The asymmetry between reload and archive is deliberate. Reload is cheap, frequent, and should be lightweight — a session might start many times a day. Archive is expensive, rare, and should be thorough — it is the moment at which a transient conversation is promoted into durable knowledge. The design encourages frequent reloads and careful archives, with the user explicitly triggering archiving rather than having it happen automatically. This preserves user agency: the user decides what is worth remembering.

Why this matters

The combination of this architecture and these protocols changes what an AI assistant can be. Not quantitatively but qualitatively. Before: a stateless question-answering engine that happens to be articulate. After: a collaborator with persistent identity, a memory of shared work, an evolving set of proven procedures, and a growing catalogue of what has been tried and what has worked.

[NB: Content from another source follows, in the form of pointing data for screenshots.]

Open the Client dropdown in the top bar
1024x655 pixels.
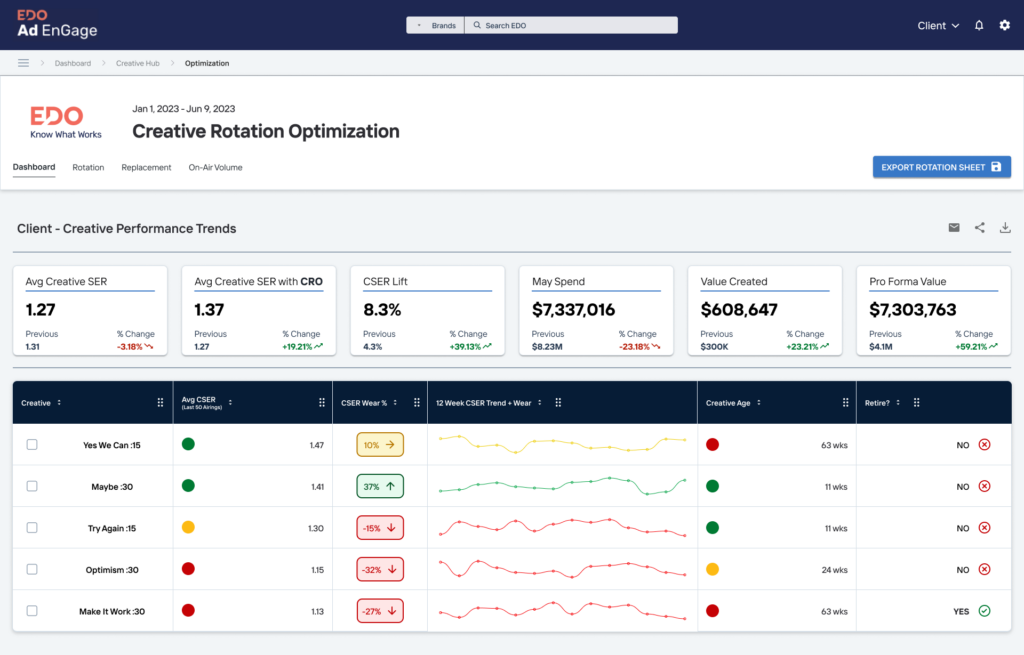[x=937, y=25]
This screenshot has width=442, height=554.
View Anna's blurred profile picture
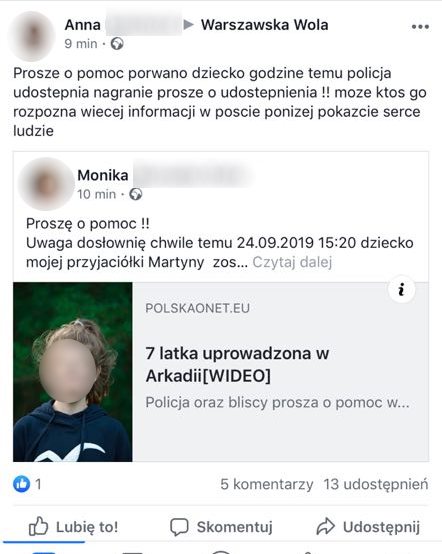point(32,36)
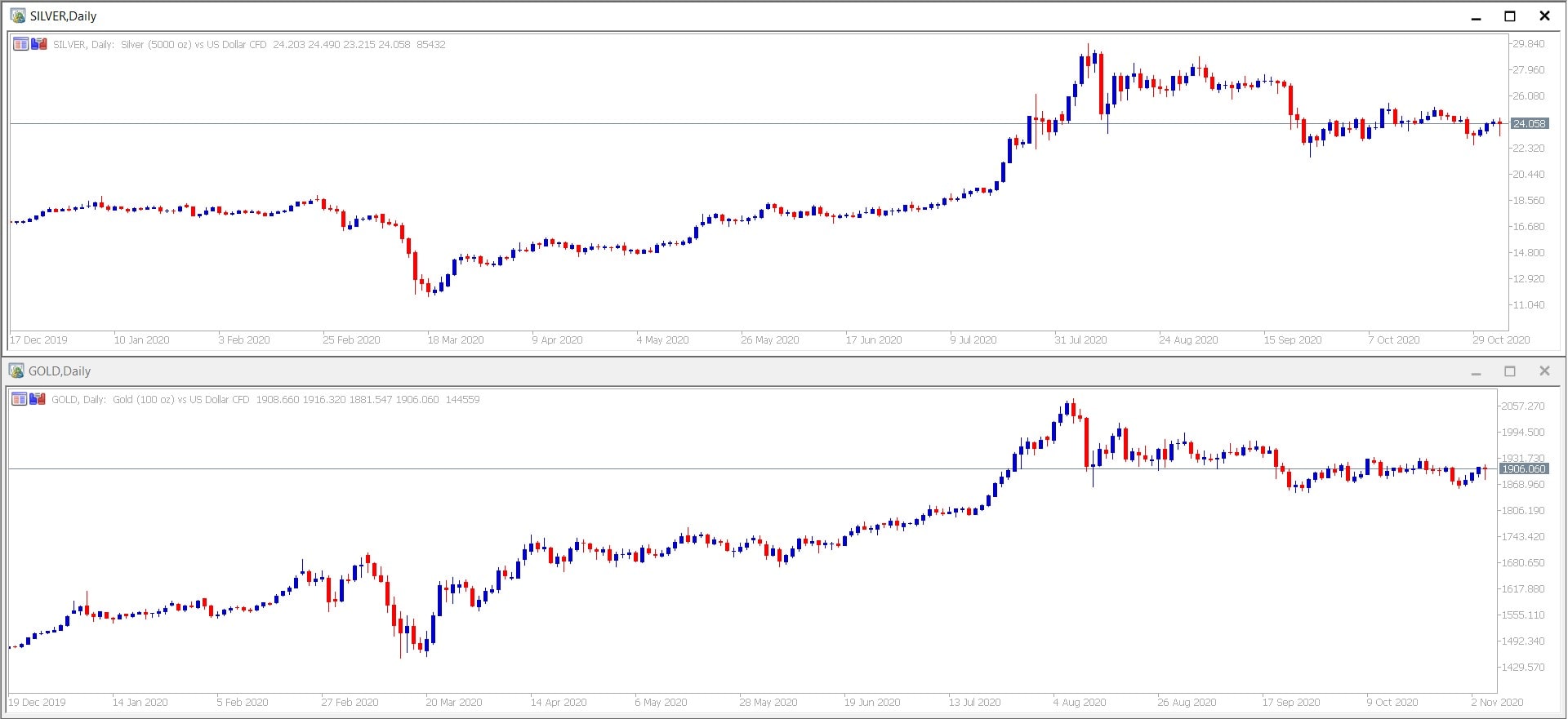Image resolution: width=1568 pixels, height=719 pixels.
Task: Maximize the SILVER,Daily chart window
Action: [x=1510, y=16]
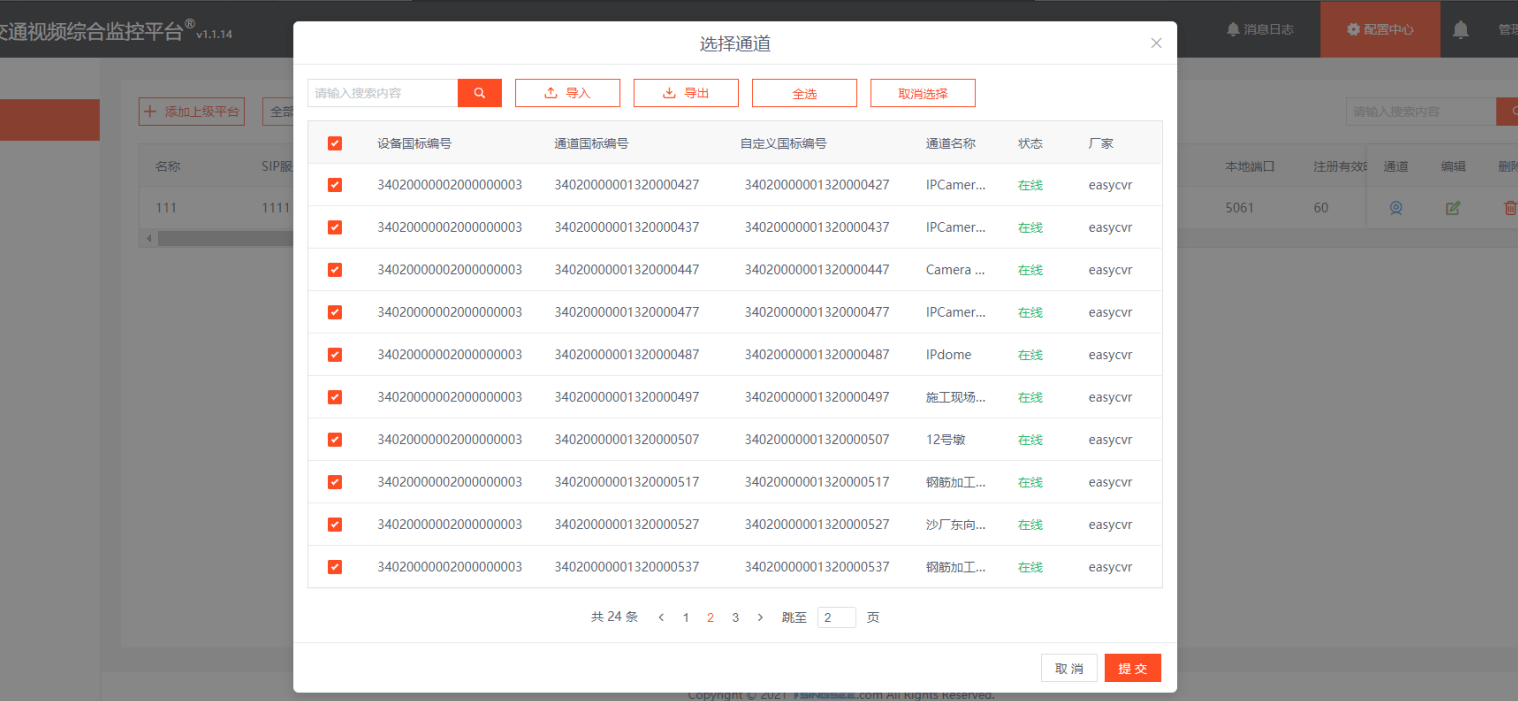This screenshot has height=701, width=1518.
Task: Go to previous page with left chevron
Action: pyautogui.click(x=661, y=618)
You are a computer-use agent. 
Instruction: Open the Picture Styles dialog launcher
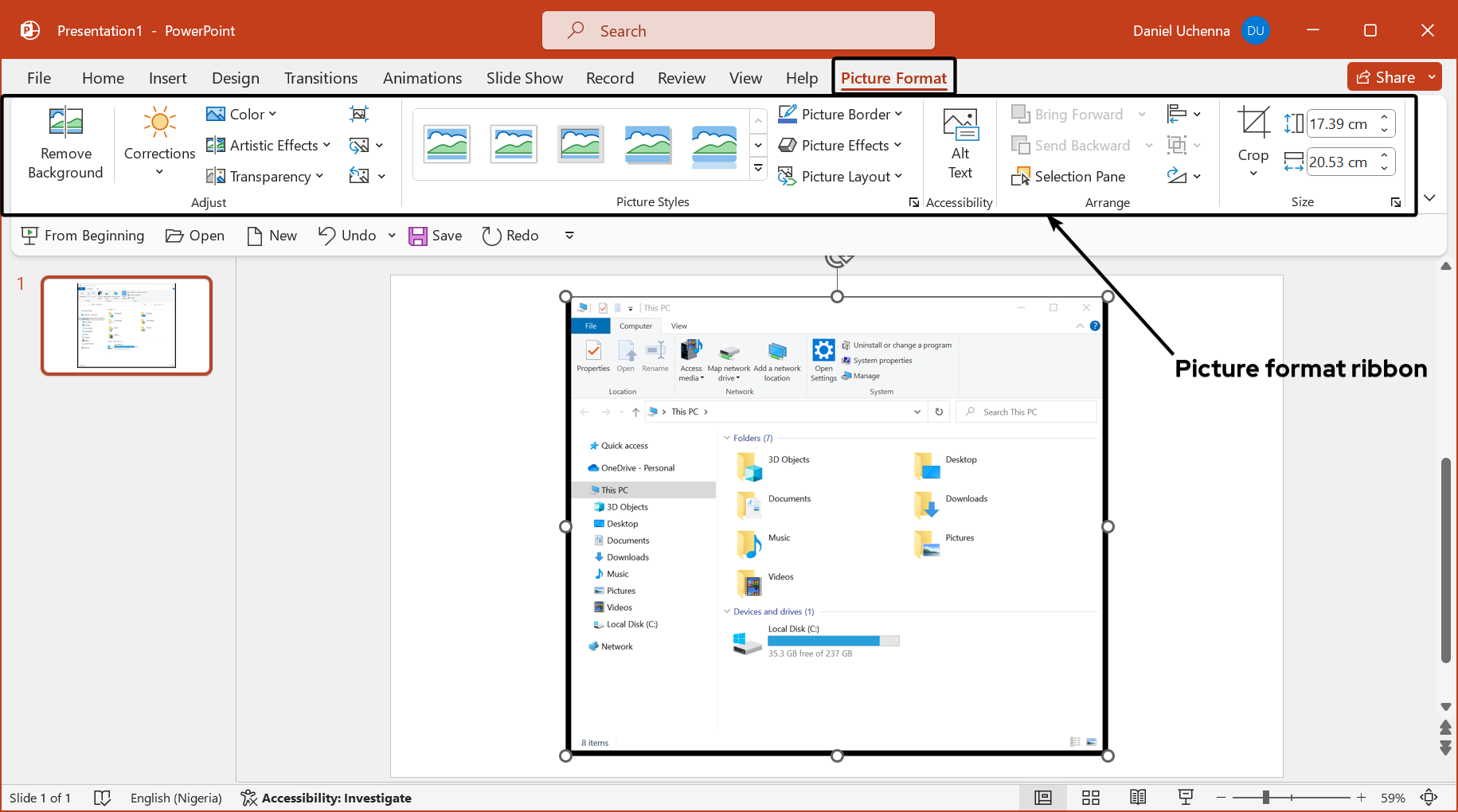click(x=913, y=202)
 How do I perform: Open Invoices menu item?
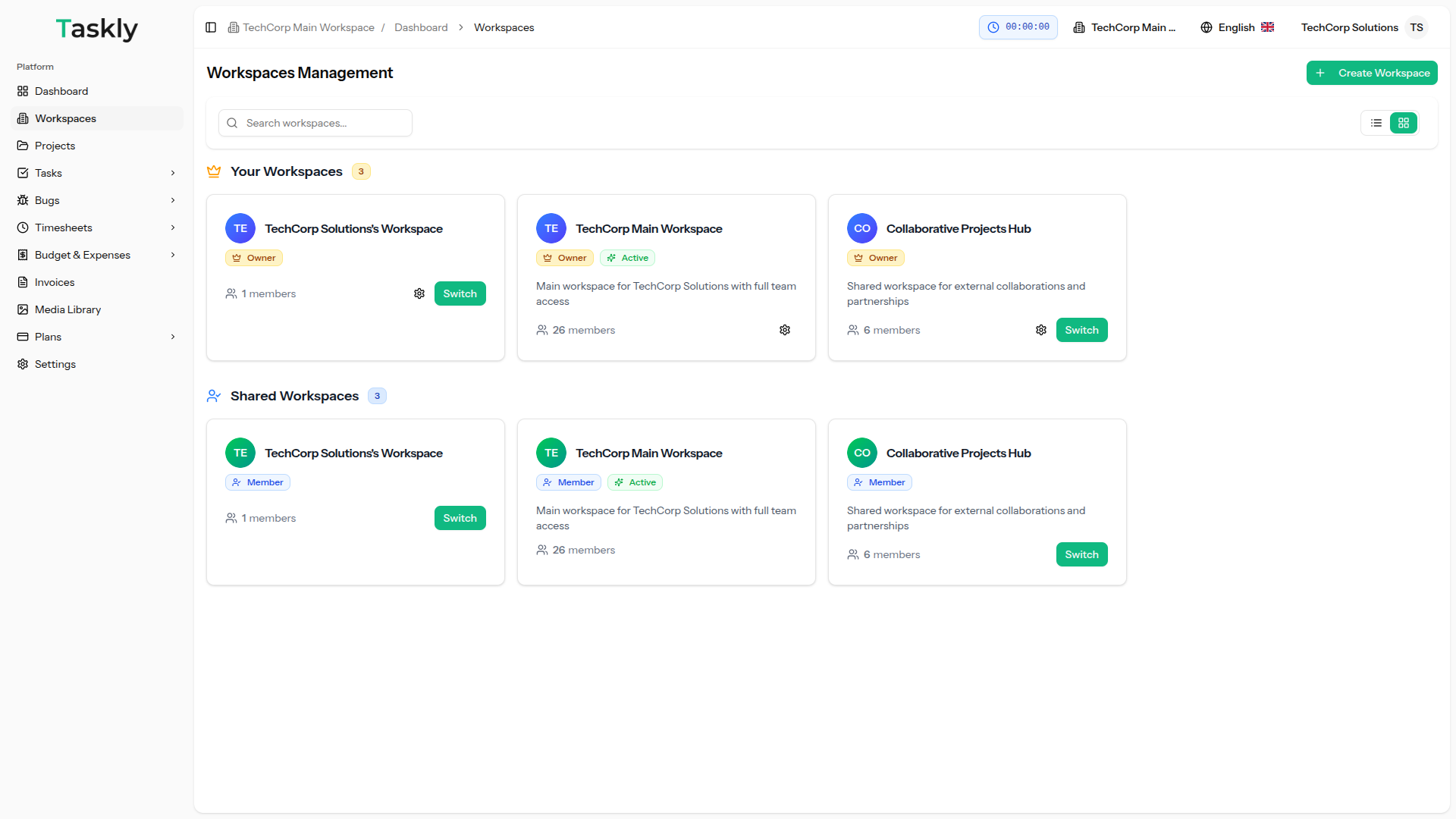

The architecture does not require anything exotic. The ingredients are fifty-year-old cognitive psychology, recent academic work on LLM agent architectures, plain Markdown files, an Obsidian-style wikilink convention, and two short protocols. That is it. No vector database, no fine-tuning, no novel infrastructure. Everything lives in a folder on your disk. You can read it. You can edit it. You can back it up. You can delete it if you decide to start over.

What makes the system work is not the cleverness of any individual component. It is the fact that the components are organised according to distinctions that cognitive science has validated for half a century. Episodic and semantic are different. Procedural and declarative are different. Identity persists across everything else. An AI memory system that honours these distinctions is closer to how memory actually works, and that is why it is useful.

The amnesia problem is solvable. It requires taking cognitive science seriously as a design resource, adopting a taxonomy that has been road-tested in both human brains and academic AI prototypes, and — most importantly — having the discipline to archive sessions and reload them according to a consistent protocol. Files on disk without protocols are inert. Protocols without structured files are ad hoc. The two together produce something that feels, for the first time in the language-model era, like a collaborator with memory.

Further reading

• Sumers, T. R., Yao, S., Narasimhan, K., & Griffiths, T. L. (2024). Cognitive Architectures for Language Agents. Transactions on Machine Learning Research. arXiv:2309.02427.
• Tulving, E. (1972). Episodic and semantic memory. In E. Tulving & W. Donaldson (Eds.), Organization of memory (pp. 381–403). Academic Press.
• Tulving, E. (2002). Episodic memory: From mind to brain. Annual Review of Psychology, 53, 1–25.
• Wang, Y., & Chen, X. (2025). MIRIX: Multi-Agent Memory System for LLM-Based Agents. arXiv:2507.07957.